• **Task**: Retype each entry below precisely as it reads.

• **Input for this task**:
━━━━━━━━━━━━━━━━

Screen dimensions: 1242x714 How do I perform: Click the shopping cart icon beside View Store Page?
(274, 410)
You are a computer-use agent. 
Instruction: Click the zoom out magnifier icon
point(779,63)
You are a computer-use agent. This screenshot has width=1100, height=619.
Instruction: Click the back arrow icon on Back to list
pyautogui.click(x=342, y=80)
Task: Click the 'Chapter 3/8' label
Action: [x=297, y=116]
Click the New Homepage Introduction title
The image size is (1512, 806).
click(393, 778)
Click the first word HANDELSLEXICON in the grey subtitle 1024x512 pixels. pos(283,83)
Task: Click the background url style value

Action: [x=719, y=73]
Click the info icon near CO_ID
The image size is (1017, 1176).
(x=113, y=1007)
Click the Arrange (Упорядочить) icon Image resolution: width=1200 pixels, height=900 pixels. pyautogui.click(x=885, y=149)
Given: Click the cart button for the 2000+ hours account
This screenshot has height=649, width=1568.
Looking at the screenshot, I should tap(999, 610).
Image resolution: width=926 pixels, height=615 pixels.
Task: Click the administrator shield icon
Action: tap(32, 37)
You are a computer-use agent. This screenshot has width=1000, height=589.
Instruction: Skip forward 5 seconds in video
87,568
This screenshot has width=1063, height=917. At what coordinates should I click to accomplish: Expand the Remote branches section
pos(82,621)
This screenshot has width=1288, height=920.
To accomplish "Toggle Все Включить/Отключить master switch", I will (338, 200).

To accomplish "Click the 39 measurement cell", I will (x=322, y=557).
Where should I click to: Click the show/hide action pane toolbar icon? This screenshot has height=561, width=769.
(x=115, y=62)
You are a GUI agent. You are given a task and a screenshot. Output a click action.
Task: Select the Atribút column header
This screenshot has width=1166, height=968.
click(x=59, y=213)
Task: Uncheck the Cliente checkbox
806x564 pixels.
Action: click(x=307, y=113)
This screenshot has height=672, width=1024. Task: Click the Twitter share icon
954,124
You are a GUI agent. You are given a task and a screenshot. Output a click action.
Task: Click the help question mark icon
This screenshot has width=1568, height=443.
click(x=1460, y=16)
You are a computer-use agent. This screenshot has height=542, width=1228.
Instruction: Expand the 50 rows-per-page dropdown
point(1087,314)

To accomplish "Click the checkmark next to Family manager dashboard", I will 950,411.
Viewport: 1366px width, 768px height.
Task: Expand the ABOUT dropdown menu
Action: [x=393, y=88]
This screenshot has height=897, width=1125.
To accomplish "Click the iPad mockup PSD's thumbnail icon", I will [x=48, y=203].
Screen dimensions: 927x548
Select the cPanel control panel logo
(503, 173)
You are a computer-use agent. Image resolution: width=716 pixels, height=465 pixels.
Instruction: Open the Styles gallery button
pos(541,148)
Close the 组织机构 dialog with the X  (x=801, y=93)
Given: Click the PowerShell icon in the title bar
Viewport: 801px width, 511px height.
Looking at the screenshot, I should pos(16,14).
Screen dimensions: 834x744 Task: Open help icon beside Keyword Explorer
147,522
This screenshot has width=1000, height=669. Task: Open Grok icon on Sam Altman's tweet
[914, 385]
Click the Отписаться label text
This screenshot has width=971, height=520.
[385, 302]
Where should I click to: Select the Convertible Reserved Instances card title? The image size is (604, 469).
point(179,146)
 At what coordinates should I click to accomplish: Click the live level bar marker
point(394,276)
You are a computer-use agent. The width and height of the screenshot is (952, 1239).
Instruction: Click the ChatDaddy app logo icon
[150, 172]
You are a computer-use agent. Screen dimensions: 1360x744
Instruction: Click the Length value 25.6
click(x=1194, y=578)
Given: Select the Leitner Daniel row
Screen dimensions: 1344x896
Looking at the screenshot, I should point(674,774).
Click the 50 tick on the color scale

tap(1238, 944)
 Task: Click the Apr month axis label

━━━━━━━━━━━━━━━━

• **Exercise response**:
Screen dimensions: 1242x714 How do I perform: Click the shopping cart icon beside View Store Page?
(274, 410)
You are a computer-use agent. 
Instruction: Click the zoom out magnifier icon
point(779,63)
You are a computer-use agent. This screenshot has width=1100, height=619.
Instruction: Click the back arrow icon on Back to list
pyautogui.click(x=342, y=80)
Task: Click the 'Chapter 3/8' label
Action: [x=297, y=116]
Click the New Homepage Introduction title
The image size is (1512, 806).
click(393, 778)
Click the first word HANDELSLEXICON in the grey subtitle 1024x512 pixels. pos(283,83)
Task: Click the background url style value

Action: [x=719, y=73]
Click the info icon near CO_ID
The image size is (1017, 1176).
(x=113, y=1007)
Click the Arrange (Упорядочить) icon Image resolution: width=1200 pixels, height=900 pixels. pyautogui.click(x=885, y=149)
Given: Click the cart button for the 2000+ hours account
This screenshot has height=649, width=1568.
Looking at the screenshot, I should tap(999, 610).
Image resolution: width=926 pixels, height=615 pixels.
Task: Click the administrator shield icon
Action: tap(32, 37)
You are a computer-use agent. This screenshot has width=1000, height=589.
Instruction: Skip forward 5 seconds in video
87,568
This screenshot has width=1063, height=917. At what coordinates should I click to accomplish: Expand the Remote branches section
pos(82,621)
This screenshot has width=1288, height=920.
To accomplish "Toggle Все Включить/Отключить master switch", I will (338, 200).

To accomplish "Click the 39 measurement cell", I will (x=322, y=557).
Where should I click to: Click the show/hide action pane toolbar icon? This screenshot has height=561, width=769.
(x=115, y=62)
You are a GUI agent. You are given a task and a screenshot. Output a click action.
Task: Select the Atribút column header
This screenshot has width=1166, height=968.
click(x=59, y=213)
Task: Uncheck the Cliente checkbox
806x564 pixels.
Action: click(x=307, y=113)
This screenshot has height=672, width=1024. Task: Click the Twitter share icon
954,124
You are a GUI agent. You are given a task and a screenshot. Output a click action.
Task: Click the help question mark icon
This screenshot has width=1568, height=443.
click(x=1460, y=16)
You are a computer-use agent. This screenshot has height=542, width=1228.
Instruction: Expand the 50 rows-per-page dropdown
point(1087,314)

To accomplish "Click the checkmark next to Family manager dashboard", I will 950,411.
Viewport: 1366px width, 768px height.
Task: Expand the ABOUT dropdown menu
Action: [x=393, y=88]
This screenshot has height=897, width=1125.
To accomplish "Click the iPad mockup PSD's thumbnail icon", I will [x=48, y=203].
Screen dimensions: 927x548
Select the cPanel control panel logo
(503, 173)
You are a computer-use agent. Image resolution: width=716 pixels, height=465 pixels.
Instruction: Open the Styles gallery button
pos(541,148)
Close the 组织机构 dialog with the X  (x=801, y=93)
Given: Click the PowerShell icon in the title bar
Viewport: 801px width, 511px height.
Looking at the screenshot, I should pos(16,14).
Screen dimensions: 834x744 Task: Open help icon beside Keyword Explorer
147,522
This screenshot has width=1000, height=669. Task: Open Grok icon on Sam Altman's tweet
[914, 385]
Click the Отписаться label text
This screenshot has width=971, height=520.
[385, 302]
Where should I click to: Select the Convertible Reserved Instances card title? The image size is (604, 469).
point(179,146)
 At what coordinates should I click to accomplish: Click the live level bar marker
point(394,276)
You are a computer-use agent. The width and height of the screenshot is (952, 1239).
Instruction: Click the ChatDaddy app logo icon
[150, 172]
You are a computer-use agent. Screen dimensions: 1360x744
Instruction: Click the Length value 25.6
click(x=1194, y=578)
Given: Select the Leitner Daniel row
Screen dimensions: 1344x896
Looking at the screenshot, I should point(674,774).
Click the 50 tick on the color scale

tap(1238, 944)
 Task: Click the Apr month axis label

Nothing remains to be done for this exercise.